How to overcome the identity column "jump 1000" issue

  • Use the SQL start up proc to adjust the identity value back to a lesser-gap value.  You can do a MAX($IDENTITY) to get the highest current value, add 1 (or whatever other value you want), and then RESEED the identity to that value.  That would eliminate whatever part of the gap you didn't want.

    SQL DBA,SQL Server MVP(07, 08, 09) "It's a dog-eat-dog world, and I'm wearing Milk-Bone underwear." "Norm", on "Cheers". Also from "Cheers", from "Carla": "You need to know 3 things about Tortelli men: Tortelli men draw women like flies; Tortelli men treat women like flies; Tortelli men's brains are in their flies".

  • Grant Fritchey - Tuesday, March 7, 2017 2:15 AM

    Jeff Moden - Monday, March 6, 2017 9:12 PM

    spaghettidba - Thursday, January 15, 2015 4:40 AM

    It's a known issue. The TF resolves it, but IMHO a gap or jump in identity column should not be a big deal. Is this really an issue for you? If you are exposing your identity value to the end users, you're looking for trouble. Identity is a surrogate key, and as a surrogate it should never be shown to end users in any way. Use business (natural) keys for this.

    I have to challenge that advice, ol' friend.  What "natural" key would you use for a Customer, Employee table, or Invoice table, just to name a few?

    And, yeah, I know it's an old post but it was just necro'd and this is the first time I've seen it.

    You're still going to want some kind of constraint on the table on top of an identity column (presumably as the pk) to ensure business level uniqueness. This is regardless of if you expose an identity to users or not. Even if you do expose those numbers to the users, does it matter if there are gaps?

    Yep.  I get that.  Tell me what that constraint should be for a table with a million customers.

    --Jeff Moden


    RBAR is pronounced "ree-bar" and is a "Modenism" for Row-By-Agonizing-Row.
    First step towards the paradigm shift of writing Set Based code:
    ________Stop thinking about what you want to do to a ROW... think, instead, of what you want to do to a COLUMN.

    Change is inevitable... Change for the better is not.


    Helpful Links:
    How to post code problems
    How to Post Performance Problems
    Create a Tally Function (fnTally)

  • Jeff Moden - Tuesday, March 7, 2017 1:00 PM

    Grant Fritchey - Tuesday, March 7, 2017 2:15 AM

    Jeff Moden - Monday, March 6, 2017 9:12 PM

    spaghettidba - Thursday, January 15, 2015 4:40 AM

    It's a known issue.
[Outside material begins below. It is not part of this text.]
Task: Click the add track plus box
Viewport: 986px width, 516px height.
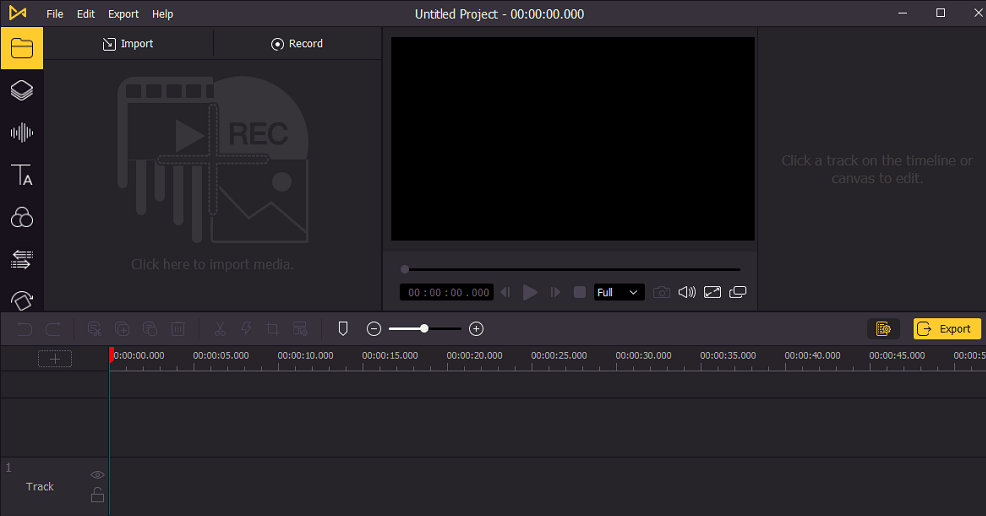Action: (55, 359)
The TF resolves it, but IMHO a gap or jump in identity column should not be a big deal. Is this really an issue for you? If you are exposing your identity value to the end users, you're looking for trouble. Identity is a surrogate key, and as a surrogate it should never be shown to end users in any way. Use business (natural) keys for this.

    I have to challenge that advice, ol' friend.  What "natural" key would you use for a Customer, Employee table, or Invoice table, just to name a few?
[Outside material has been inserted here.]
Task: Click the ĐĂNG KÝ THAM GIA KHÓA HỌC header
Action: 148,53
    And, yeah, I know it's an old post but it was just necro'd and this is the first time I've seen it.

    You're still going to want some kind of constraint on the table on top of an identity column (presumably as the pk) to ensure business level uniqueness. This is regardless of if you expose an identity to users or not. Even if you do expose those numbers to the users, does it matter if there are gaps?

    Yep.  I get that.  Tell me what that constraint should be for a table with a million customers.

    Last name of course.

    But seriously, it depends on the data. In order to keep the data clean, natural constraints must be put in place as well as artificial ones. I'm not turning into Joe here. I just care about keeping the data as clean as possible.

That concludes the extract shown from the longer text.